There’s a good reason bull riding always gets saved for last at a rodeo. It’s without a doubt the most exciting thing to happen in western sporting events and caps off a performance with the highest drama and most compelling action every night. Part of the fun of the Professional Bull Riders is that you get hoof-stomping, horn-slinging, cowboy-punishing action from the time the chute boss says “GO!”, but the Treasure Valley got a new taste of bull riding excitement this past weekend as the PBR rolled into town and showed us the thrills of crunch time in a new light.
We’re accustomed to having the PBR here, but since it’s usually Springtime when they’re around, the action is exciting, but the standings haven’t quite gelled enough to put a substantial amount of pressure on riders quite yet. This year, it was time to borrow a term from baseball, though: Welcome to October. Going into the DeWalt FlexVolt Invitational, there were only three opportunities left on the Built Ford Tough Series calendar before the Finals hits Vegas in early November. With just that piece of the puzzle, every ride inside the Ford Idaho Center was immediately more important than any we’ve ever seen there. From J. B. Mauney, Cooper Davis, and Kaique Pacheco fighting for the top, all the way to riders vying to eke into the last of the 40 roster slots selected for the Finals, every out mattered in a very, very big way.
Injuries played a huge part in this year’s event as well. Having been on as many head as the riders have by this point, the floor was awash in medical tape and war stories. If compelling drama was the goal, the injury situation more than provided that on its own! Nevada Newman ended up underneath a bull Friday night, knocked out cold and assisted off the arena floor by medical personnel, only to be right back in the chute on Saturday’s “Man Up Night“, giving his all to stay in contention. New Zealand’s Fraser Babbington fought a wrist injury to the extremes, actually reversing his riding hand and going palm-down into his bull rope, hoping it would just let him last the necessary eight seconds. Despite the fact that neither rider covered a bull over the weekend, the effort put forward by the riders in this late-season was the very definition of “cowboy try,” and left an arena full of fans in amazement.
At the end of it all, J. B. Mauney took away the high marks for the event, walking away with a pile of points for the Finals. His position was cemented by going 92.5 on D&H Cattle Co.’s Stone Sober, covering the top-25 bull for the first time in a very long stretch, and only after a prolonged bout inside the chutes. The ride was the stuff of legend, and will be the subject of conversation around these parts for a while.

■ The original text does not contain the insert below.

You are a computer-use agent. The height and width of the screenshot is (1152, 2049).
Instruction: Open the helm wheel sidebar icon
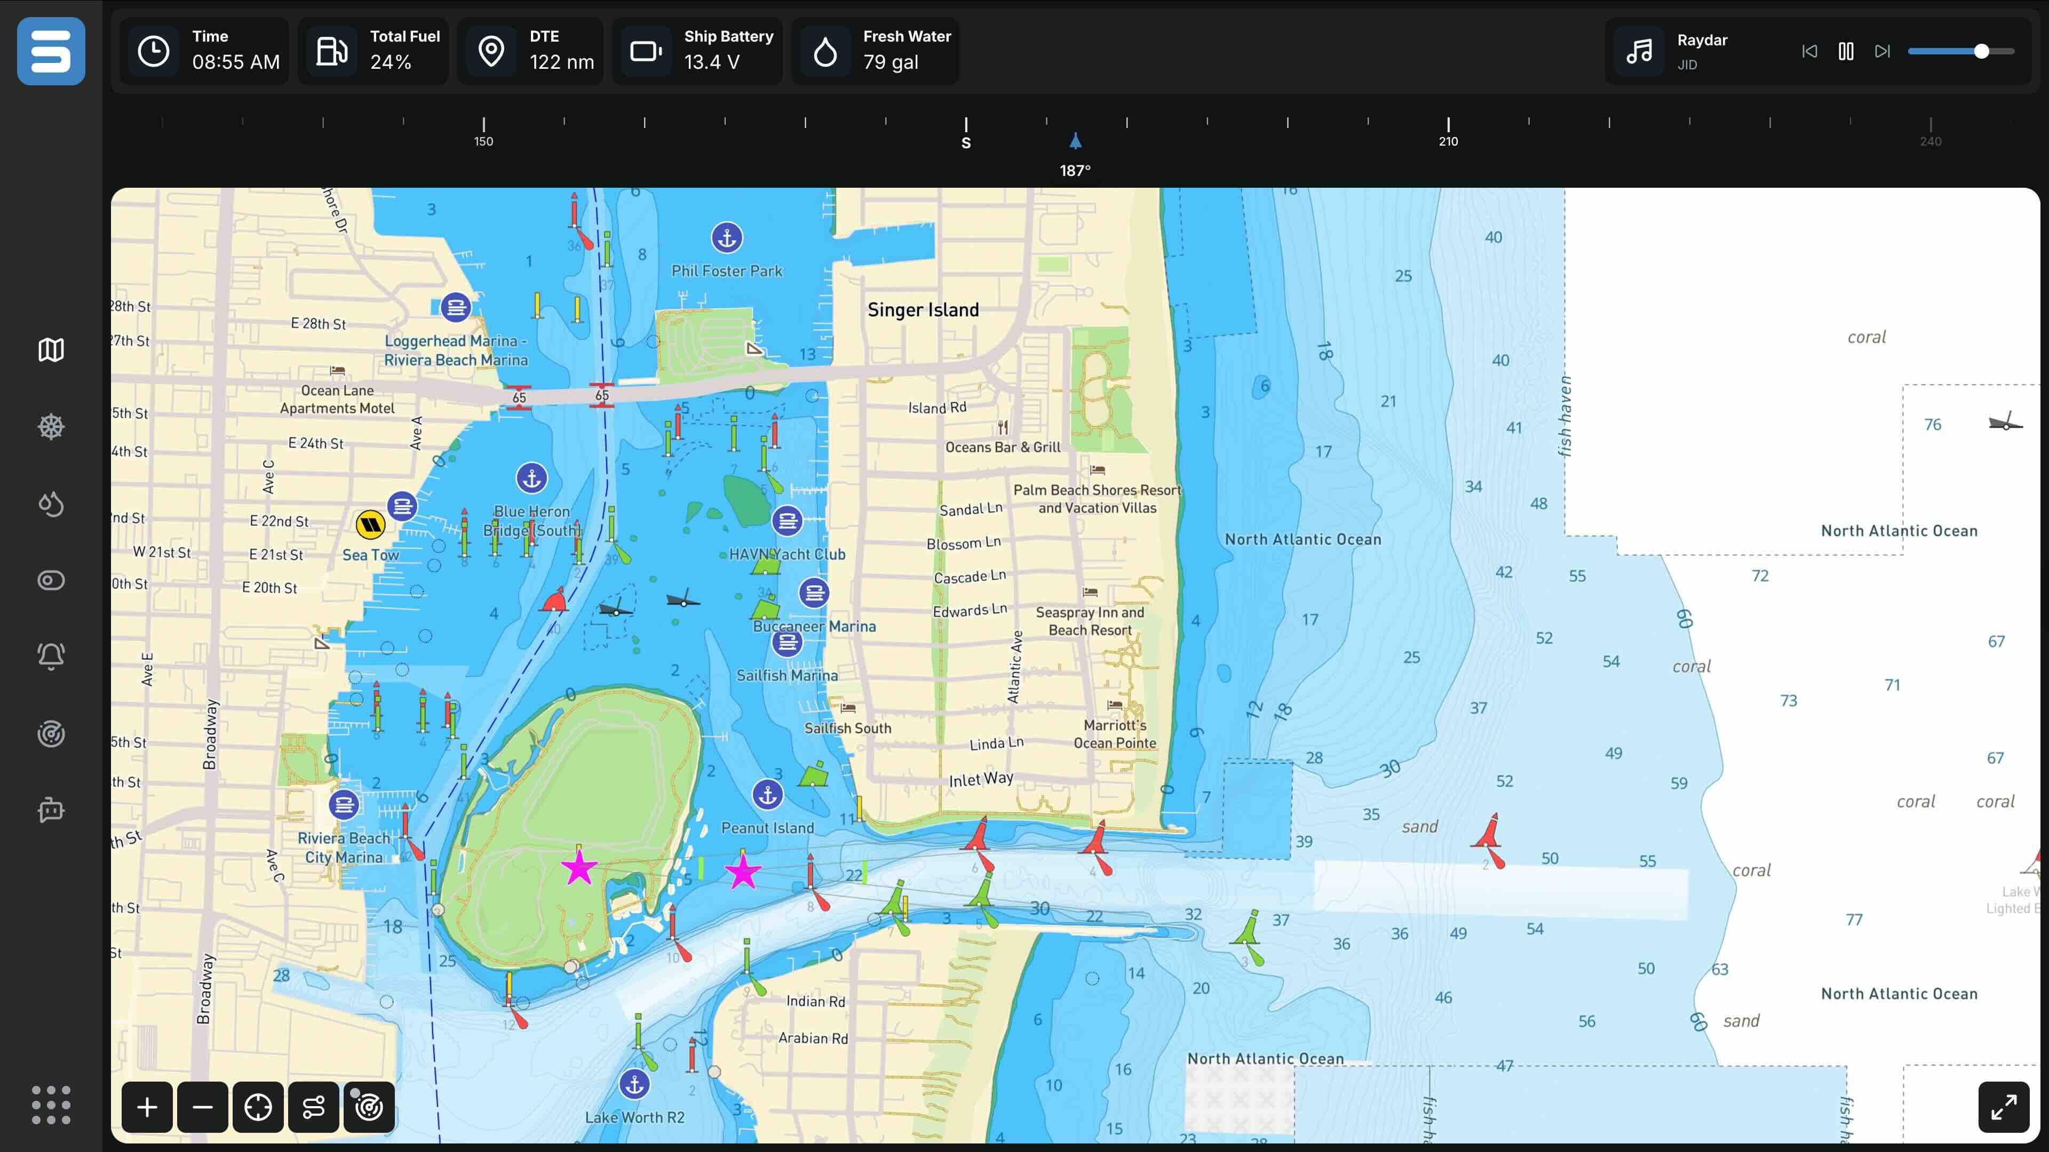51,427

Speaking of “these parts”, local favorite Shane Proctor represented the PNW by taking the Friday evening round, and with it, a boost toward his numbers for the Finals. Cooper Davis and Chase Outlaw helped fill out the top five for the event, along with the extremely exciting Marco Eguchi. We got to see Beaver Creek Beau, Jeremiah, and Sweet Pro’s Bruiser, among others, making moves across the tops of the bull ranks as well, and with the cowboys in top form, everyone got the other’s best, ride after ride after ride.
Bull riding is intrinsically exciting, and the PBR has devised a way to maximize that excitement with extremely high production quality, and a top-notch roster of athletes. It turns out that the deep into the season, the level only gets cranked up, and in the case of the Nampa event, it lived up to the name of the title sponsor. The coolest thing about the FlexVolt line is the variety of voltage levels that modify to different tools for different purposes. It turns out that the FlexVolt Invitational in the late season cranked the charge up in Nampa. Way up.